»»
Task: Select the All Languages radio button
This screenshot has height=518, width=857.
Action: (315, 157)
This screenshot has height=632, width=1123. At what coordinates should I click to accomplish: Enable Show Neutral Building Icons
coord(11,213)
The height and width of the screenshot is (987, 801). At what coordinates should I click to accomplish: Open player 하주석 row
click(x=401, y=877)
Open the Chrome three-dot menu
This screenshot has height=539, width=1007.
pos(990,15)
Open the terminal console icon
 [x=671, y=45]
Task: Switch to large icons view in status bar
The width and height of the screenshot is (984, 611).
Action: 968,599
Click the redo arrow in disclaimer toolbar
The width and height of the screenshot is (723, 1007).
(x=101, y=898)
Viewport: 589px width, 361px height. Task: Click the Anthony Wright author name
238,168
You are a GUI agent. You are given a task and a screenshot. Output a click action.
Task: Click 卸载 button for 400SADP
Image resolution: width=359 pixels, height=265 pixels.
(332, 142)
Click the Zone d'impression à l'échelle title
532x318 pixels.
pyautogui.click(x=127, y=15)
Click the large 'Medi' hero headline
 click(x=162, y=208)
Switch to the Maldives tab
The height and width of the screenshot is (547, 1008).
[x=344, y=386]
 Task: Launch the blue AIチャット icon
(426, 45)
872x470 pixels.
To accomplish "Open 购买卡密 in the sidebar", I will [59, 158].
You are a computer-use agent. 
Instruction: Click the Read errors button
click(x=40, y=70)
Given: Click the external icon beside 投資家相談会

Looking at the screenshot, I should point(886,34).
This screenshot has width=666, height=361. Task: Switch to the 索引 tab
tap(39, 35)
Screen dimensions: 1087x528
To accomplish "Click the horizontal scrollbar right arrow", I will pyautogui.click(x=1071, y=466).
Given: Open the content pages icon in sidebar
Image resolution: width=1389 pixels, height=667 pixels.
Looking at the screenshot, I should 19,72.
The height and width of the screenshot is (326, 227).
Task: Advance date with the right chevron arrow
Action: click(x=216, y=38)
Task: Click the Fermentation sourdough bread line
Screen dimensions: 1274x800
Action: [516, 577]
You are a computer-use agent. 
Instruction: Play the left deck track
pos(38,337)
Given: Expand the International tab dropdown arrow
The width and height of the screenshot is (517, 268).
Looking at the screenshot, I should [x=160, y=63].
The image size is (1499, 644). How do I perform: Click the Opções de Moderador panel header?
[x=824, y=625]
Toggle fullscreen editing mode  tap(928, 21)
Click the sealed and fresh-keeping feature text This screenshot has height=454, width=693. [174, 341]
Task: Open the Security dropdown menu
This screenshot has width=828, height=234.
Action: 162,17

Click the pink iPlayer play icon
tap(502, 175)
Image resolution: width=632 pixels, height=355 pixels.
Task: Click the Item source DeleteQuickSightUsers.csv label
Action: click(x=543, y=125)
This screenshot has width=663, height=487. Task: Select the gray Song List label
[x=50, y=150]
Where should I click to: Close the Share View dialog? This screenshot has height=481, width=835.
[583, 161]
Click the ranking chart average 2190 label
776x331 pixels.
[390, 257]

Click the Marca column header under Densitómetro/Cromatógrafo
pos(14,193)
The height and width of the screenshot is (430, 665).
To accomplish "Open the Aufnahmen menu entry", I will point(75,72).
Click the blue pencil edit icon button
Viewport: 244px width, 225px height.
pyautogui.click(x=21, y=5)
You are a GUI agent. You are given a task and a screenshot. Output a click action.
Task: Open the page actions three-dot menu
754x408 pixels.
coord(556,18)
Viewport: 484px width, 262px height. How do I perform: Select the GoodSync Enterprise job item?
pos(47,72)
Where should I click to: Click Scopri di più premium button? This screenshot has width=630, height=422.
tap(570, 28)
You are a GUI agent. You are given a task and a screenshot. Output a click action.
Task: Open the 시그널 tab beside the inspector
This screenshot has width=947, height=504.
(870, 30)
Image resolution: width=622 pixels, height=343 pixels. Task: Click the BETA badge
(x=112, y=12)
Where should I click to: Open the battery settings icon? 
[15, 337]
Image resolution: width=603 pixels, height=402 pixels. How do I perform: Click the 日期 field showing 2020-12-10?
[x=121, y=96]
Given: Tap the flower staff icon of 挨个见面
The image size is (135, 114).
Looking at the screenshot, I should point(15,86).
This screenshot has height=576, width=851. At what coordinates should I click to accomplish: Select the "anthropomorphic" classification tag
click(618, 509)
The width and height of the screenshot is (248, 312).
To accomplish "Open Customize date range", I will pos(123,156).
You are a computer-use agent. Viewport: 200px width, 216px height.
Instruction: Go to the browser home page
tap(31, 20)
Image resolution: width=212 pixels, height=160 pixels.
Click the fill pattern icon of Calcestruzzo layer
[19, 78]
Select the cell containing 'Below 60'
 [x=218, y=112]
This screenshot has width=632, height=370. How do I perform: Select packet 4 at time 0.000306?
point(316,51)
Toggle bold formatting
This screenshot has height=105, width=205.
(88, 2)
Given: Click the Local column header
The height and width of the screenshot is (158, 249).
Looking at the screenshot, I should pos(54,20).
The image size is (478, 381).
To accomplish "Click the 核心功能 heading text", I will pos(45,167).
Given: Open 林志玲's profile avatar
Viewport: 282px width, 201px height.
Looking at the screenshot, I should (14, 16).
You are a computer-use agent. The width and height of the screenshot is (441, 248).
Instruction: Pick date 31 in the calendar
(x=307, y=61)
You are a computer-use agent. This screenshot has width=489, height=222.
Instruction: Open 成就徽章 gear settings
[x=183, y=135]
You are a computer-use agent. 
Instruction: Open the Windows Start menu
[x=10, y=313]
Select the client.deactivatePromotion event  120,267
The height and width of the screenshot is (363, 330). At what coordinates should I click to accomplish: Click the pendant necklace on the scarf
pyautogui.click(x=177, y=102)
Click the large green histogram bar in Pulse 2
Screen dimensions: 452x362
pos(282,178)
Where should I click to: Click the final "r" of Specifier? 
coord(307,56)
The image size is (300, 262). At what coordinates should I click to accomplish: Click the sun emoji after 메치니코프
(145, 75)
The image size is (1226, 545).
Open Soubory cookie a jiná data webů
««
-- How to complete this task --
Set out every line from the material that contains the string "dropdown".

-- Answer --
Given: Expand the International tab dropdown arrow
Task: Open the Security dropdown menu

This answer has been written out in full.